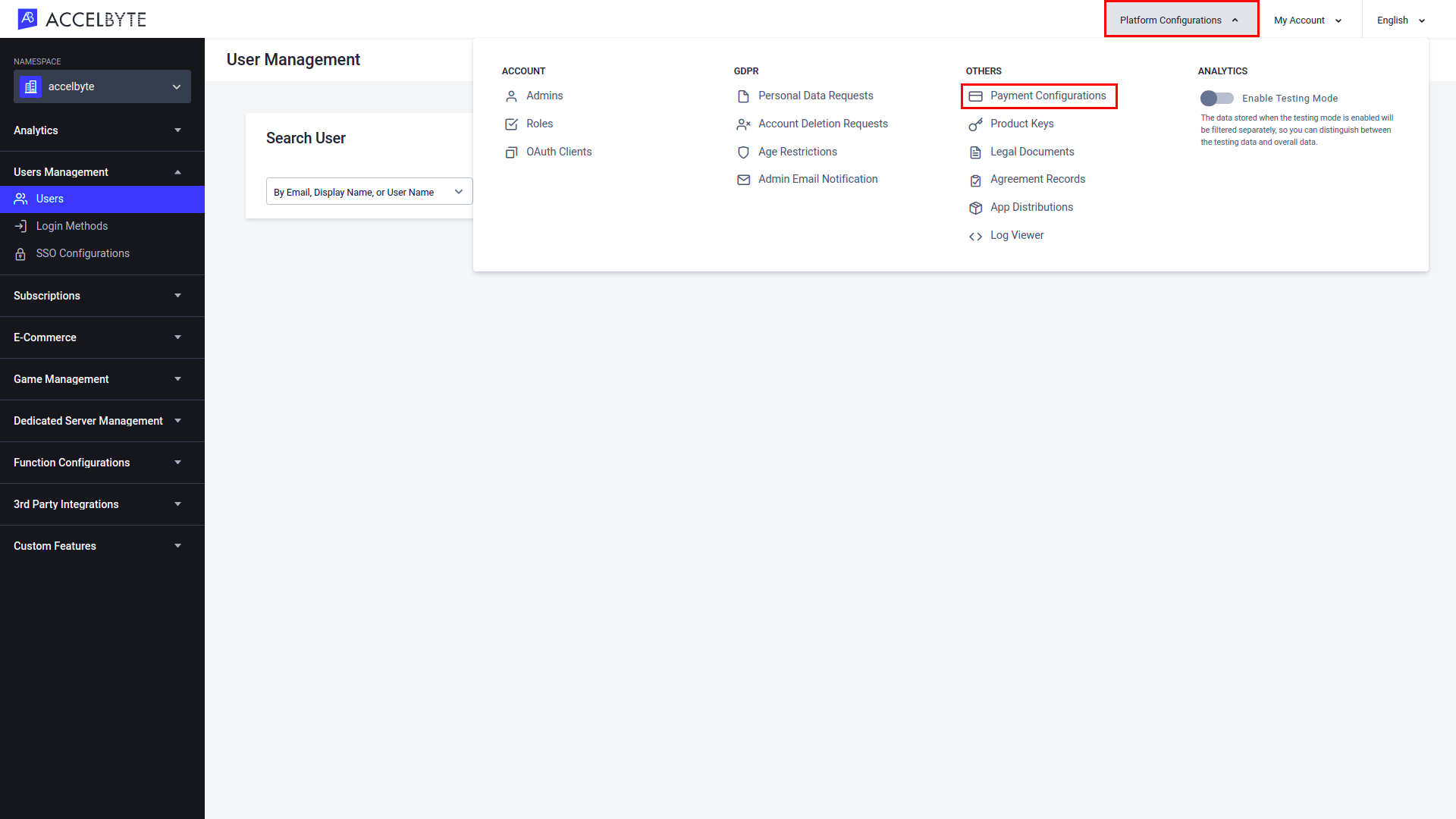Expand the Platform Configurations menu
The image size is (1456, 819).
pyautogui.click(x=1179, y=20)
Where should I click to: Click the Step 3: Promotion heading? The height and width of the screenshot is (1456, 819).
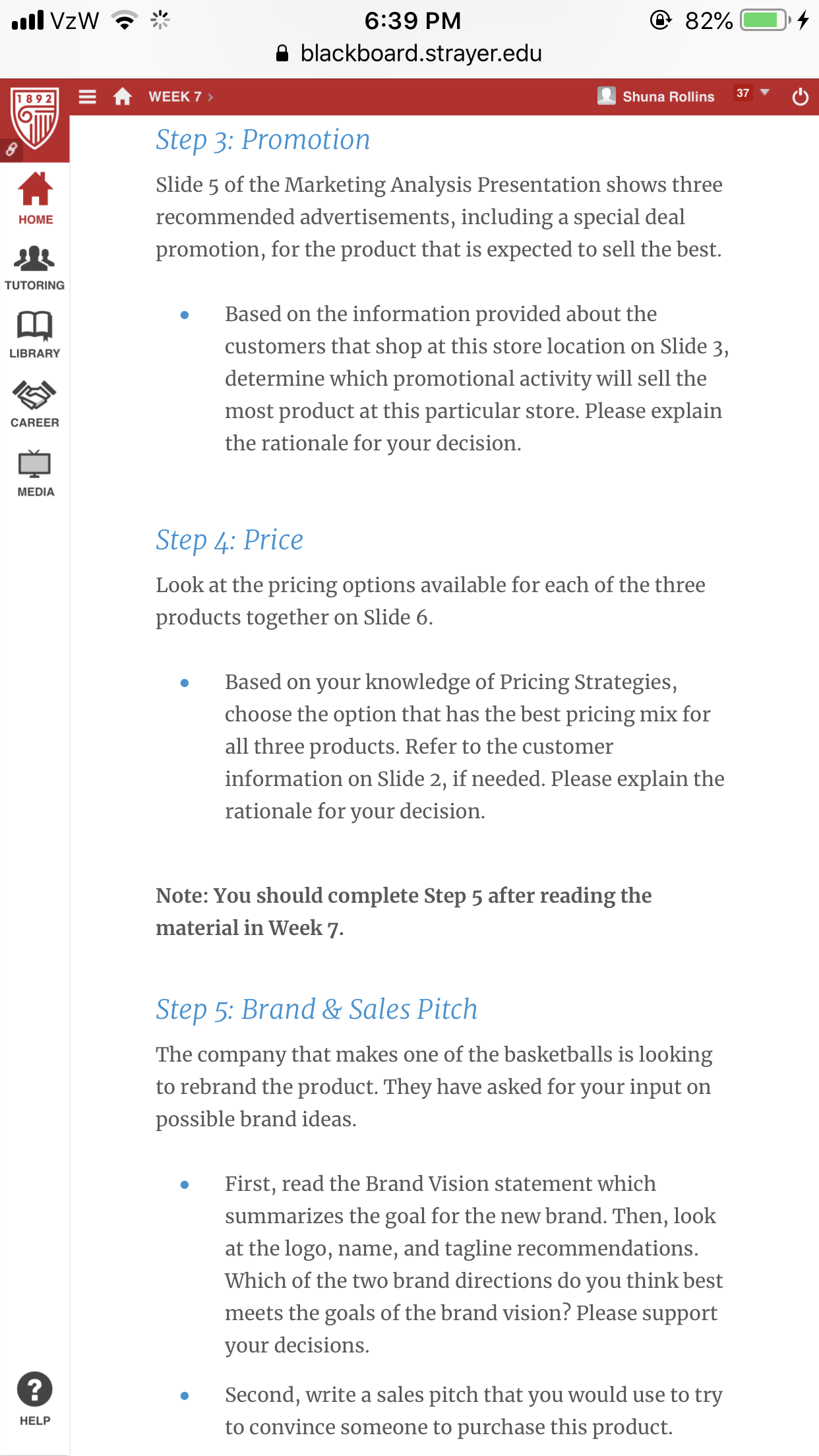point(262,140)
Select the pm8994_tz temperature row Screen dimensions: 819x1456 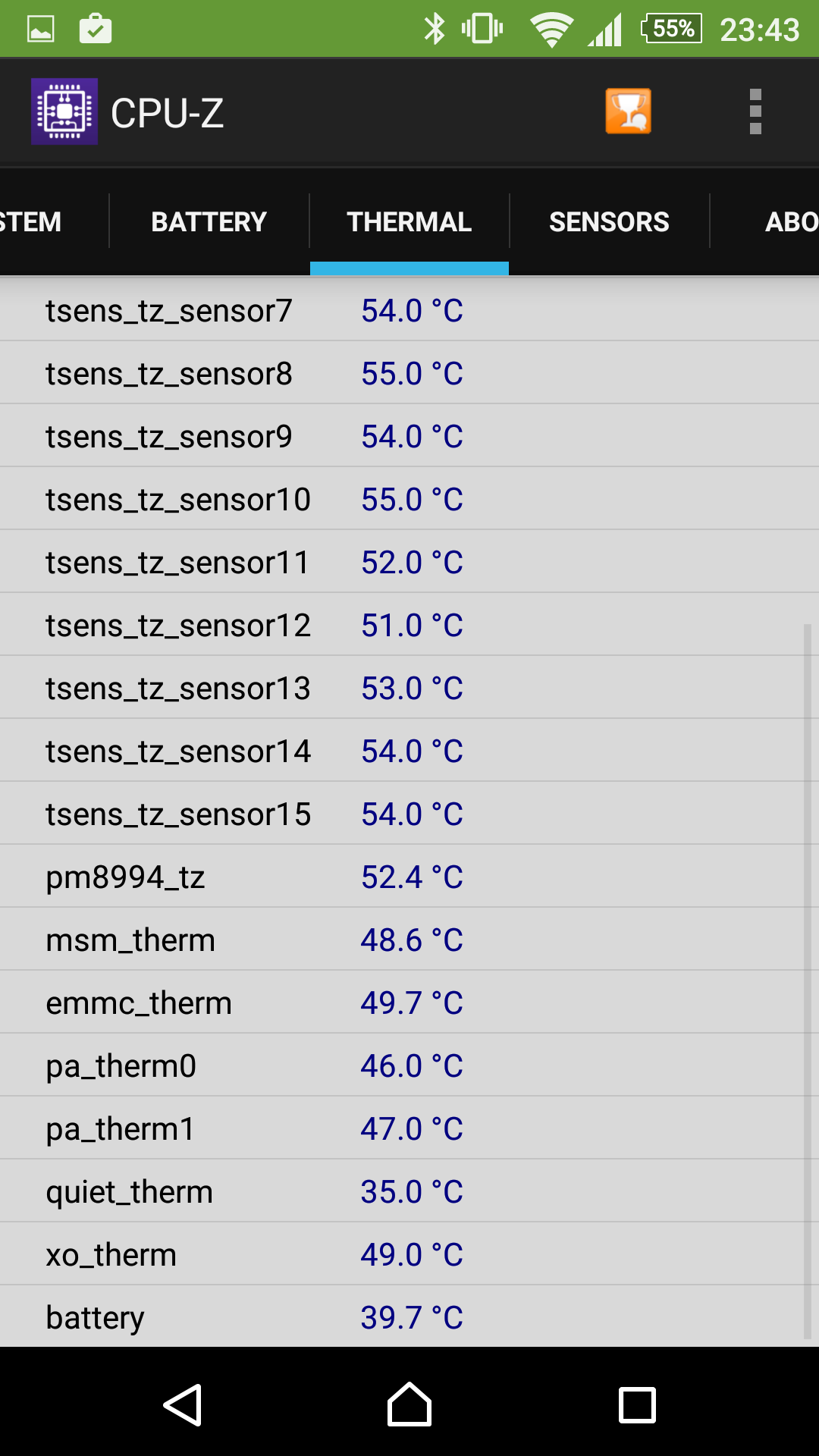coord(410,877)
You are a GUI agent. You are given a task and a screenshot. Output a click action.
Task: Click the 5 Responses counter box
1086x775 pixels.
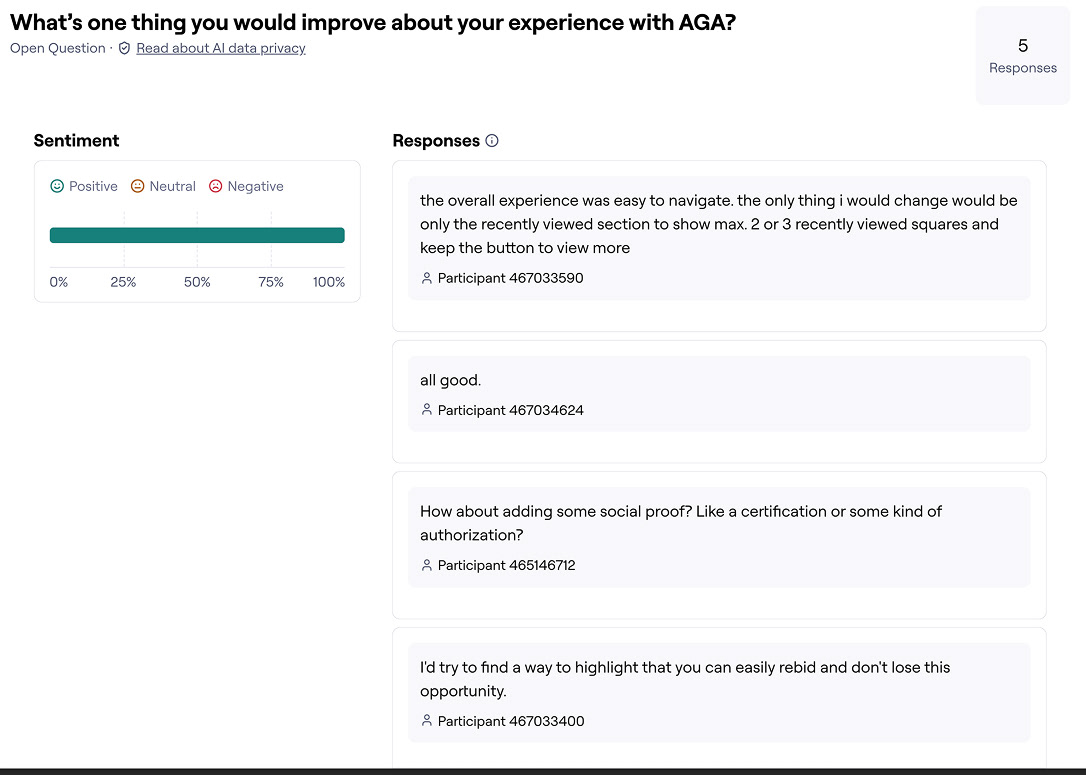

....

Each line from the one containing "You are a GUI" through the final line of the data must be reproduced exactly, both ends included, with no pictures in the copy.

> FINAL ANSWER
You are a GUI agent. You are given a task and a screenshot. Output a click action.
Task: Click the 5 Responses counter box
1086x775 pixels.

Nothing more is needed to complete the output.